TUTUP
SCROLL UNTUK MELANJUTKAN MEMBACA
Gabung di IDN Times

KAKS Unhas: Permen PPKS Penting demi Ruang Pendidikan Aman

Inisiatif Nadiem menyulut pro-kontra selama sepekan terakhir

Ilustrasi korban kekerasan (IDN Times/Arief Rahmat)

Makassar, IDN Times - Selama sepekan terakhir, Permendikbud Ristek Nomor 30 Tahun 2021 tentang Pencegahan dan Penanganan Kekerasan Seksual (PPKS) di Perguruan Tinggi menuai pro-kontra.

Sebagian menilai ini adalah langkah progresif Mendikbudristek Nadiem Makarim.
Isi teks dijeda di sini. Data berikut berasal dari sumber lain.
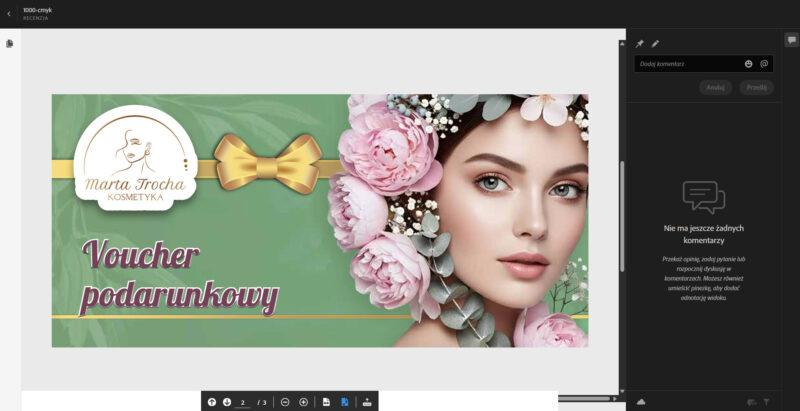Zoom out with the minus button
This screenshot has width=800, height=411.
(x=285, y=402)
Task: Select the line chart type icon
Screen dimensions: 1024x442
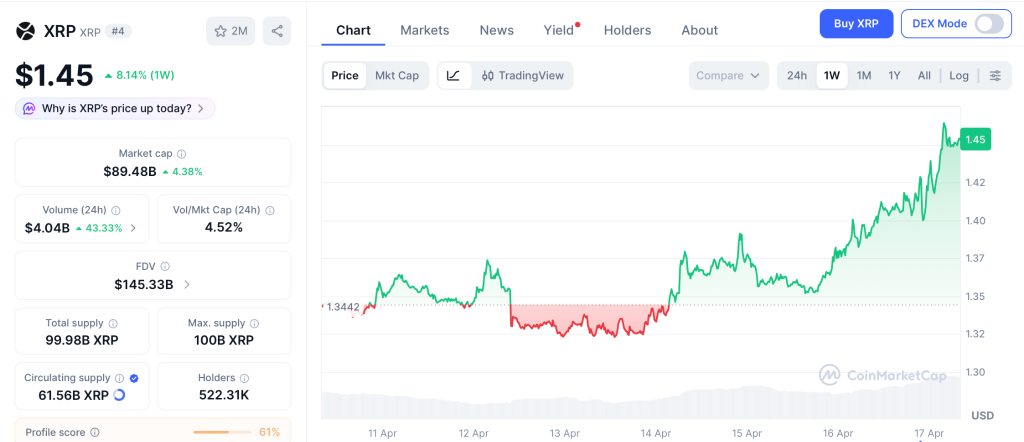Action: [x=453, y=76]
Terlebih pada Pasal 5 digarisbawahi bahwa definisi kekerasan seksual adalah jika tidak ada persetujuan dari salah satu pihak.

Pasal 5 ini pula rupanya bergulir jadi bola panas sebab dianggap bertentangan dengan nilai syariat, Pancasila, UUD 1945, Peraturan Perundangan-Undangan lainnya, dan nilai-nilai budaya bangsa Indonesia. Meski MUI dan Muhammadiyah mengapresiasi Permen PPKS ini, mereka meminta evaluasi di pasal-pasal tertentu setelah dilakukan kajian dari sisi hukum.
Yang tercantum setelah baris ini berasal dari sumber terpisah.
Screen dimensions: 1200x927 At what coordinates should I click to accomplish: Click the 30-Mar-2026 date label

Baca Juga: Poin Penting Permendikbud PPKS yang Cegah Kekerasan Seksual di Kampus

1. KAKS Unhas menyayangkan interpretasi negatif dari Pasal 5 Permen PPKS

Mendikbud Nadiem Anwar Makarim dalam acara kerjasama Kemendikbud dengan Netflix (Dok.IDN Times/Biro Komunikasi dan Layanan Masyarakat Kementerian Pendidikan dan Kebudayaan)
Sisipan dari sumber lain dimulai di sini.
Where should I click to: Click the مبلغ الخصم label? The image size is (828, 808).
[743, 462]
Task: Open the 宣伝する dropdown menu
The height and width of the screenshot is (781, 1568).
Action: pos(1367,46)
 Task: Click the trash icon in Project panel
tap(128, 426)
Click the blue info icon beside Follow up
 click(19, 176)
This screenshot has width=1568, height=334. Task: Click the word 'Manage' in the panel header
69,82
Komite Anti Kekerasan Seksual (KAKS) Universitas Hasanuddin (Unhas) Makassar menyambut baik terbitnya Permendikbud PPKS. Bagi mereka, ini adalah langkah awal nan baik untuk melawan hal yang kerap menodai institusi perguruan tinggi.

Namun, mereka menyayangkan pihak-pihak yang menentang dengan alasan bahwa ini adalah bentuk dari legalisasi zina.

"Padahal zina telah diatur dalam produk yang Lex Superior yaitu, Kitab Undang-Undang Hukum Pidana (KUHP) pada Pasal 284," kata salah satu perwakilan KAKS Unhas yakni Andi Aliyah Putri R., kepada IDN Times pada Jumat malam (12/11/2021).

Ia menyebut bahwa kalimat "tanpa persetujuan korban" di Pasal 5 Permen PPKS berakibat multitafsir dan tidak sejalan dengan Pasal 31 UUD 1945.

2. Permen PPKS perlu ditinjau dari persektif korban yang selama ini memilih bungkam

Ilustrasi pelecehan seksual (IDN Times/Mardya Shakti)

Lebih jauh, Aliyah menjelaskan bahwa argumen kontra yang mencuat adalah Pasal 5 di mana hubungan seksual di luar pernikahan sah-sah saja dilakukan.

"Ada banyak sekali yang memiliki perspektif yang sama. Namun, mereka luput untuk menganalisis jauh aturan ini dari landasan-landasan filosofis, sosiologis, dan yuridis dari Permen PPKS," kata Aliyah.

"Ini lah menjadi kekhawatiran utama bagi pejuang ruang aman dalam meruntuhkan perspektif pelaku," imbuhnya.

Selain itu, Aliyah mengatakan Permen PPKS ini perlu ditinjau dari perspektif korban. Mayoritas selama ini memilih bungkam karena takut akan mempengaruhi keamanan pribadi dan kehidupan akademiknya.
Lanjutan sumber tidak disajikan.